48
Table 2-2) and all of these cells in both cultures were
A2B5(-). See Fig. 2-11 for examples of labelled nuclei.
Similarly, long-term (1-2 weeks) monolayer cultures
were subjected to continuous labelling with 3H-thymidine
followed by A2B5 immunostaining and autoradiography. The
A2B5(+) neurons that developed in both purified and
unpurified cultures did not contain labelled nuclei (Fig.2-
11). Out of several hundred neurons examined where cell
bodies could be clearly seen not one contained a labelled
nucleus. The majority of A2B5(-) flat cells, however, had
densely labelled nuclei. These nuclei were rather large in
diameter, quite flat, and oval shaped.
Discussion
A diagrammatic summary of the results is presented in
Fig.2-12. I have developed a method for the purification of
dissociated embryonic brain cells based on the removal of a
target cell population by specific antibody linkages to
paramagnetic microspheres.
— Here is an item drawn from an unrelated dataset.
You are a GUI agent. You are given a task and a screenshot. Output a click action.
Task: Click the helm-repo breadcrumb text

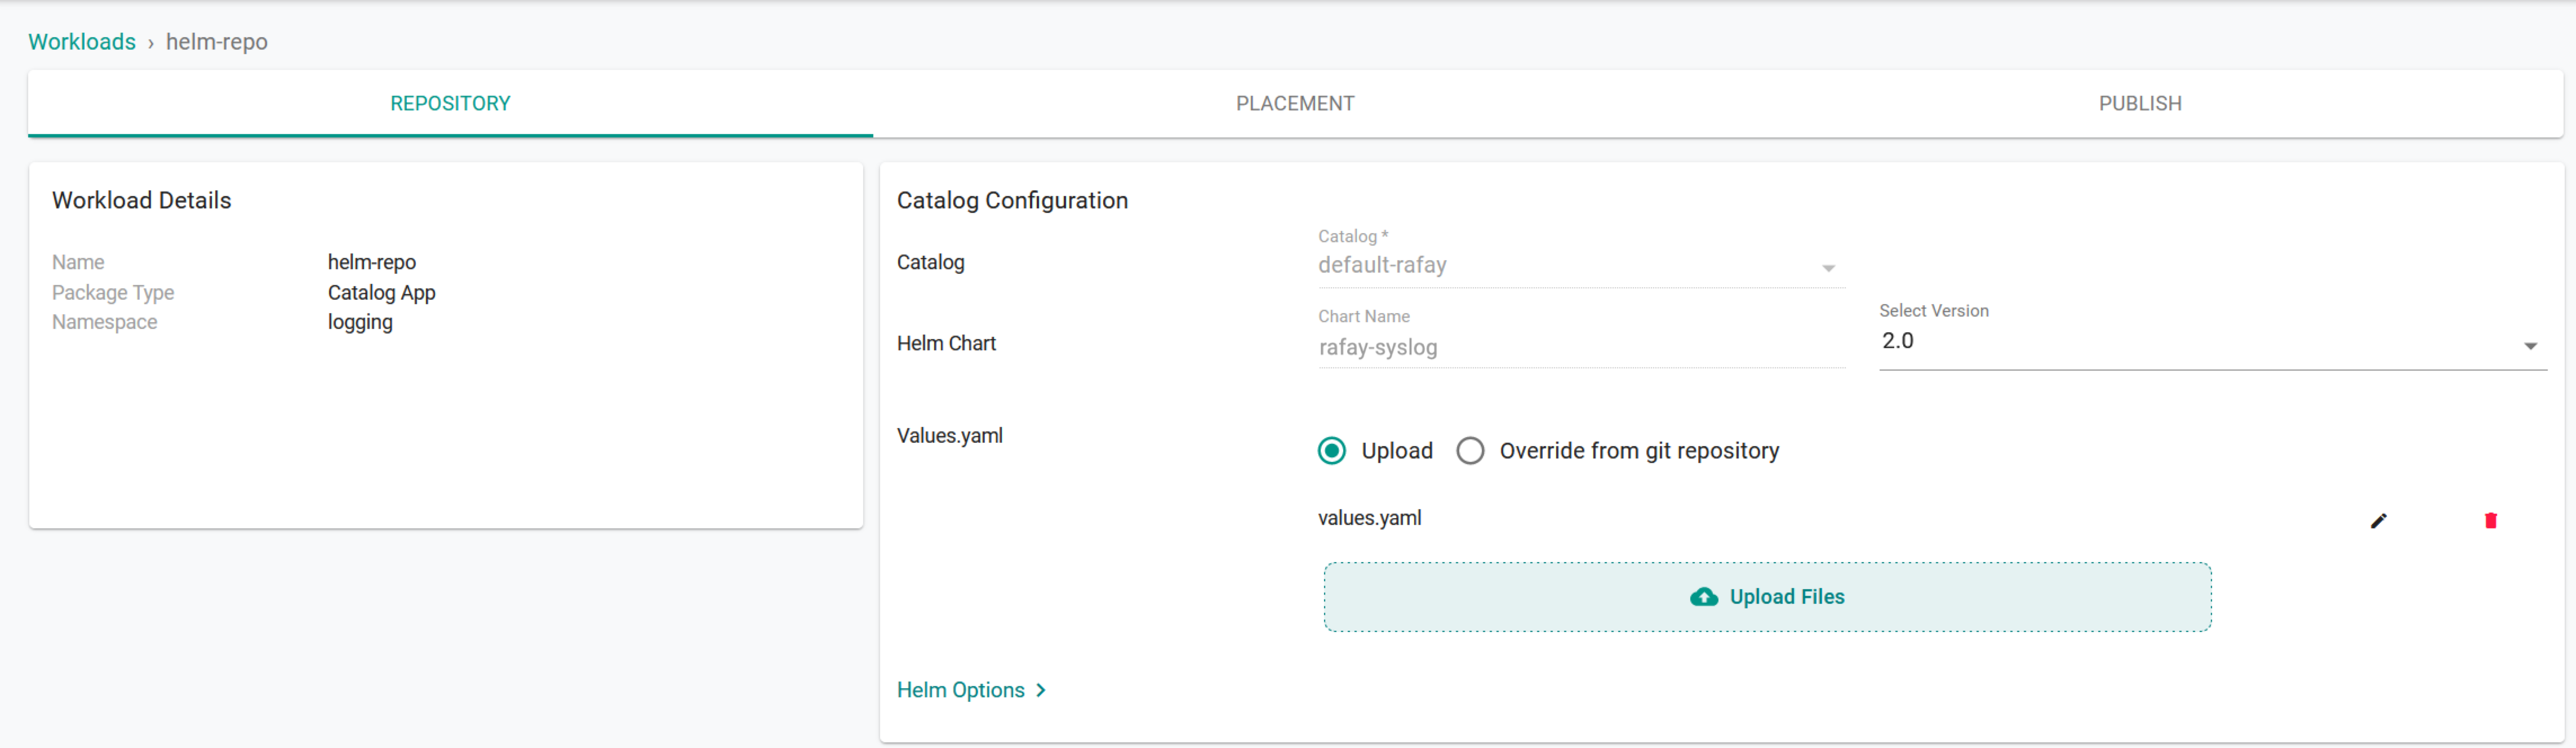click(216, 42)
This method was developed to
purify embryonic glia so that phenomena such as the
induction of GS by neurons could be studied in vitro in a
controlled fashion. The cell isolation experiments in
methylcellulose demonstrated that embryonic tectum cells
could be manipulated for a significant length of time (2
days) before they lost competence for GS production when
reaggregated. Thus it seemed entirely possible to develop a
method of separation that would be useful within this time